As the results came in on Tuesday night, the Haredi politicians rejoiced, at least outwardly. They had kept all their seats and even added on. Shas leader Arye Dery, whose party had won a ninth seat, said that “for years they erased us, they said Shas was finished.” But he knows full well that nine seats won’t do very much good in opposition. Without the interior and religious affairs ministries under control of his party apparatus, without an open door to the Prime Minister’s Office, Dery will be left unemployed on the back benches, waiting for an indictment on tax evasion.
The Haredi community went out on Tuesday as one, ordered by their rabbis to vote as they always are. This time they may have even eked out a higher turnout than usual. United Torah Judaism dragged the sagely Rabbi Chaim Kanievsky around the country for election rallies, which can’t have been easy for him at 91. They were imitating the Shas tours of the late Rabbi Ovadia Yosef before elections. Shas itself used Rabbi Ovadia’s image heavily in its campaign, and with nostalgic videos of Sephardi slichot prayers, won a few more votes of traditional Mizrahim who usually prefer Likud.
But an extra seat or two won’t extricate the Haredi politicians from the corner into which they’ve painted themselves by their pact with Netanyahu and Smotrich.

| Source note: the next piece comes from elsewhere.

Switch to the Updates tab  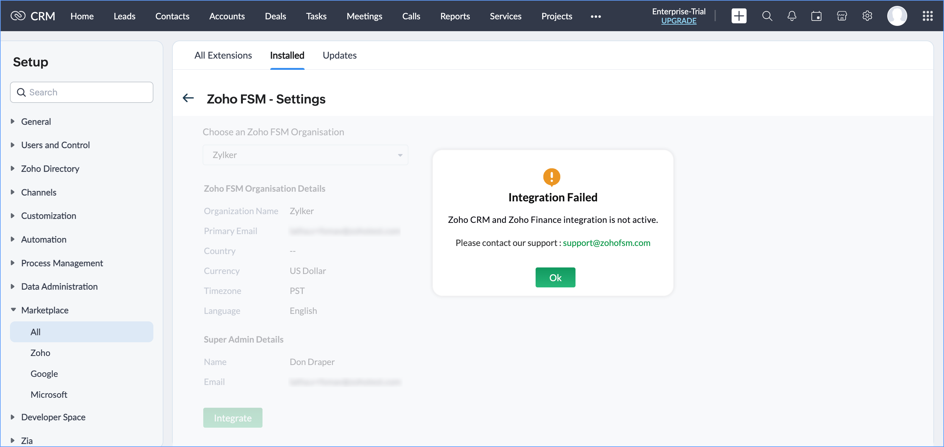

Neither will the protestations that they never wanted a theocracy, just the status quo.
After 72 years, there’s an urgent need for a reassessment of the state-religion relationship in Israel. Not just to provide elemental things like civil marriage and public transport on Shabbat, but also to liberate young Haredi men from the yeshiva-army trap and allow them to join the workforce, which is what most of them want. The Haredi politicians and rabbis have sinned, chiefly against their own community, by entering the deal Netanyahu offered them, conserving a fossilized status quo in return for their unwavering political loyalty.
It wasn’t just the ultra-Orthodox who won more seats in this election. The Arabs did as well. In the new Knesset, Shas, UTJ and the Joint List now hold a total of 30 seats, a quarter of the Knesset. Two large, impoverished, excluded communities in Israel that are not going to be part of the government in the next few years. It’s due to Jewish racism against Arabs and secular hatred of Haredim, but not only. The Arab and ultra-Orthodox politicians also shoulder a portion of the blame for leading their communities into isolation. And at a time when young people in these two communities are yearning more than ever to integrate in to Israeli society.
Joint List leader Ayman Odeh at least tried to give a voice to the frustrated young Arab citizens of Israel in his interview with Yedioth Ahronoth last month where he listed the conditions under which he would join a coalition under Benny Gantz. But he was immediately slapped down by most of his party colleagues and retracted. At least he tried.
The ultra-Orthodox leadership of course wants to be in the coalition, every coalition. But the nonagenarian rabbis have no idea what a young Haredi man or woman is facing in modern Israel, and the Haredi political leaders who have been running their parties for a generation have put all their faith in Netanyahu and the status quo. They deserve to be banished to the opposition. Their voters don’t.